- _Your objective_:
For every record here, output an exact copy.

- _Exercise inputs_:
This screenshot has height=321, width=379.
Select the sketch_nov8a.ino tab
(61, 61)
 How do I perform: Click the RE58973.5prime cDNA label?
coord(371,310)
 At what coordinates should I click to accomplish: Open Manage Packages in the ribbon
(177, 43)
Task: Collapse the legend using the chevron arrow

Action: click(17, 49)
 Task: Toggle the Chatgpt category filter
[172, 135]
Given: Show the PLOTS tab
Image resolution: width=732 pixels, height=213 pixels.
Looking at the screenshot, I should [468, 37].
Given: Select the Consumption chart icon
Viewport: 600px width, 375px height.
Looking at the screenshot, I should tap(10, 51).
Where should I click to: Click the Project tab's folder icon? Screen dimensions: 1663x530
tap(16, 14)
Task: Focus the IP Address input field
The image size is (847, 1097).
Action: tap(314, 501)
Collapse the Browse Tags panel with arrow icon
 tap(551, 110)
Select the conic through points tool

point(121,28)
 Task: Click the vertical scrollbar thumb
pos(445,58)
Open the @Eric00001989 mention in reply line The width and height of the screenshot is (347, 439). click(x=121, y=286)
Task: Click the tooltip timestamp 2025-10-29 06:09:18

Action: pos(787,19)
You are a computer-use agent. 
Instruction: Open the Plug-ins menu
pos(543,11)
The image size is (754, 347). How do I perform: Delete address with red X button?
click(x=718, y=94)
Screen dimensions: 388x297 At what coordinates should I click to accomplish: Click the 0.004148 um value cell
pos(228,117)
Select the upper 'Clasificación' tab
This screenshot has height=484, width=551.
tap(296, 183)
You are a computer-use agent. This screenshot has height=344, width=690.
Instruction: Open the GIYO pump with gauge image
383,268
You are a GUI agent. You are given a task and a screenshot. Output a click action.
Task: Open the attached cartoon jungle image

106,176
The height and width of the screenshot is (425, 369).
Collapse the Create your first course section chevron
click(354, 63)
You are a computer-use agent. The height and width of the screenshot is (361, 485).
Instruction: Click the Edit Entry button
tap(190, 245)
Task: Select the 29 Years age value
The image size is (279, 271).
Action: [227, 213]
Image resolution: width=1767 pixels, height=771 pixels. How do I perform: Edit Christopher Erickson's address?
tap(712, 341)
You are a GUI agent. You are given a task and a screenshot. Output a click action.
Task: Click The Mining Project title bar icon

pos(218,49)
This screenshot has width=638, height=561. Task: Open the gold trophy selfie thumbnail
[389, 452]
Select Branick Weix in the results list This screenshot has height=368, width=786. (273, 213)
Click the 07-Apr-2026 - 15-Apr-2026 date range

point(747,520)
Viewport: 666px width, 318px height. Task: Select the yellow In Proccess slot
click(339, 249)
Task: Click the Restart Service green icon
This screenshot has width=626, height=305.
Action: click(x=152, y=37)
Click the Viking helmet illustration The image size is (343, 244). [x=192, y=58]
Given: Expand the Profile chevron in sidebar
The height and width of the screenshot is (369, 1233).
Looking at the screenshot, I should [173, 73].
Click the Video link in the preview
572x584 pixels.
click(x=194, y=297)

- _Reply to the task_:
This screenshot has height=321, width=379.
Select the sketch_nov8a.ino tab
(61, 61)
 How do I perform: Click the RE58973.5prime cDNA label?
coord(371,310)
 At what coordinates should I click to accomplish: Open Manage Packages in the ribbon
(177, 43)
Task: Collapse the legend using the chevron arrow

Action: click(17, 49)
 Task: Toggle the Chatgpt category filter
[172, 135]
Given: Show the PLOTS tab
Image resolution: width=732 pixels, height=213 pixels.
Looking at the screenshot, I should [468, 37].
Given: Select the Consumption chart icon
Viewport: 600px width, 375px height.
Looking at the screenshot, I should tap(10, 51).
Where should I click to: Click the Project tab's folder icon? Screen dimensions: 1663x530
tap(16, 14)
Task: Focus the IP Address input field
The image size is (847, 1097).
Action: tap(314, 501)
Collapse the Browse Tags panel with arrow icon
 tap(551, 110)
Select the conic through points tool

point(121,28)
 Task: Click the vertical scrollbar thumb
pos(445,58)
Open the @Eric00001989 mention in reply line The width and height of the screenshot is (347, 439). click(x=121, y=286)
Task: Click the tooltip timestamp 2025-10-29 06:09:18

Action: pos(787,19)
You are a computer-use agent. 
Instruction: Open the Plug-ins menu
pos(543,11)
The image size is (754, 347). How do I perform: Delete address with red X button?
click(x=718, y=94)
Screen dimensions: 388x297 At what coordinates should I click to accomplish: Click the 0.004148 um value cell
pos(228,117)
Select the upper 'Clasificación' tab
This screenshot has height=484, width=551.
tap(296, 183)
You are a computer-use agent. This screenshot has height=344, width=690.
Instruction: Open the GIYO pump with gauge image
383,268
You are a GUI agent. You are given a task and a screenshot. Output a click action.
Task: Open the attached cartoon jungle image

106,176
The height and width of the screenshot is (425, 369).
Collapse the Create your first course section chevron
click(354, 63)
You are a computer-use agent. The height and width of the screenshot is (361, 485).
Instruction: Click the Edit Entry button
tap(190, 245)
Task: Select the 29 Years age value
The image size is (279, 271).
Action: [227, 213]
Image resolution: width=1767 pixels, height=771 pixels. How do I perform: Edit Christopher Erickson's address?
tap(712, 341)
You are a GUI agent. You are given a task and a screenshot. Output a click action.
Task: Click The Mining Project title bar icon

pos(218,49)
This screenshot has width=638, height=561. Task: Open the gold trophy selfie thumbnail
[389, 452]
Select Branick Weix in the results list This screenshot has height=368, width=786. (273, 213)
Click the 07-Apr-2026 - 15-Apr-2026 date range

point(747,520)
Viewport: 666px width, 318px height. Task: Select the yellow In Proccess slot
click(339, 249)
Task: Click the Restart Service green icon
This screenshot has width=626, height=305.
Action: click(x=152, y=37)
Click the Viking helmet illustration The image size is (343, 244). [x=192, y=58]
Given: Expand the Profile chevron in sidebar
The height and width of the screenshot is (369, 1233).
Looking at the screenshot, I should [173, 73].
Click the Video link in the preview
572x584 pixels.
click(x=194, y=297)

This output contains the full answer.